Par - publié le 11 avril 2006 à 10h01 ,
MAJ le 24 septembre 2009 à 17h52 - 0 commentaire(s)
Le succès est colossal aux States mais en dépit d’une présentation à La Quinzaine Cannoise et ses échos excellents, le film ne sort qu’en 1982 dans l’Hexagone, soit huit ans après sa sortie US pour cause de censure abusive et abusée. Après l’oubliable slasher Massacres dans le train fantôme (preuve que Hooper n’est jamais meilleur que lorsqu’il œuvre dans le terrain qu’il connaît – le réalisme, la simplicité brute), il signe Poltergeist, immense succès (plus de 76 millions de dollars de recette) dont on oublie évidemment pas la scène du clown sur la chaise puis sur le lit, cette gamine blonde aspirée par la télé etc. Scènes d’anthologies qui se succèdent et rumeurs qui vont de bon train. En effet, depuis des années, dans les hautes sphères cinéphiles, Poltergeist, virtuose en terme de mise en scène mais aussi de capacité à faire naître l’extraordinaire dans l’ordinaire, se coltine la rumeur tannante d’avoir été co-réalisé par Spielberg. Lors d’une récente masterclass, Hooper en a profité pour nier en bloc et raconter la véritable histoire, celle d’un reporter du Los Angeles Times qui, lors de sa venue sur le plateau, est tombé sur Hooper en train de tourner une scène d’extérieur techniquement ardue. Le réalisateur avait besoin d'une seconde équipe pour mettre en boîte la scène d'un autre axe avec la caméra perchée en haut d'un arbre en plongée. Sur le plateau à ce moment-là, le virtuose Spielberg l’a simplement aidé pour ce plan et rien d’autre.

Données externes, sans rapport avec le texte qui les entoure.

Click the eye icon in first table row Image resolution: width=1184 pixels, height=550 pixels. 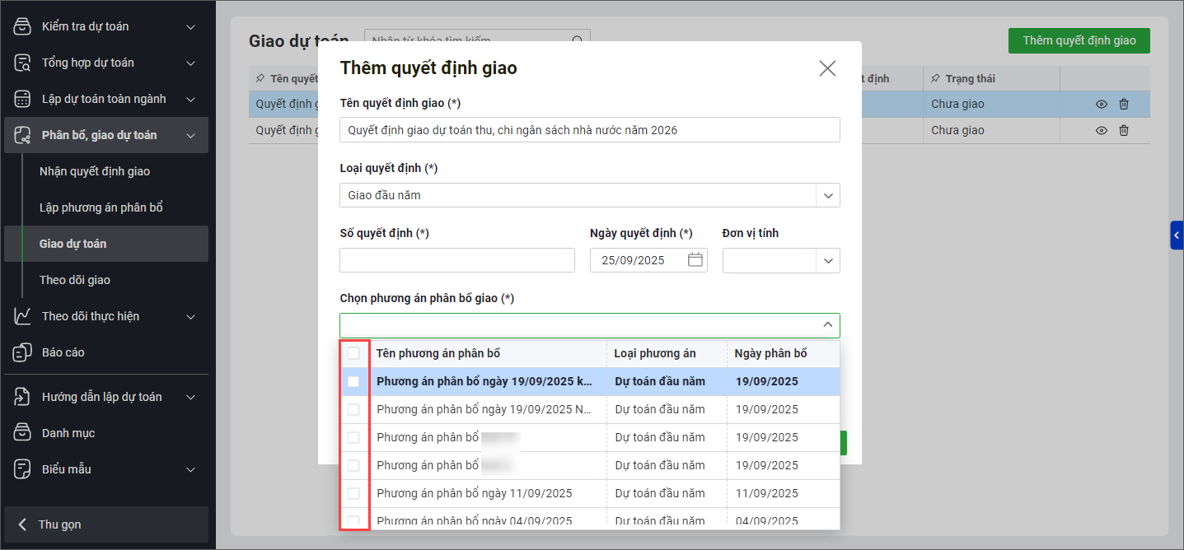click(1101, 105)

Ce n’est que par la suite que ça se gâte. La période de déclin commence non pas avec Poltergeist mais avec Lifeforce, son budget le plus confortable (merci Poltergeist). Et ces œuvres deviennent plus mercantiles qu’artisanales (L' Invasion vient de Mars, remake de Les Envahisseurs de la planète rouge ; Massacre à la tronconneuse 2…) jusqu’à l’essoufflement. Avant la gravissime panne d’inspiration des années 90 (en dépit d’un sketch inspiré dans les Body Bags, fascinant film qui a une certaine côte sympathie méritée) et l’effondrement Crocodile, téléfilm impossible. Les aficionados ont beau apporter de la conviction à leur argument mais en dépit de la présence d’Angela Bettis (May), Toolbox Murder n’est pas le come-back jouissif attendu et lorgne vers le navet de piètre facture. Mortuary, seconde chance, ne vient qu’enfoncer le clou et confirmer une nouvelle pour le coup mortuaire : Tobe Hooper semble avoir définitivement perdu toute son inspiration.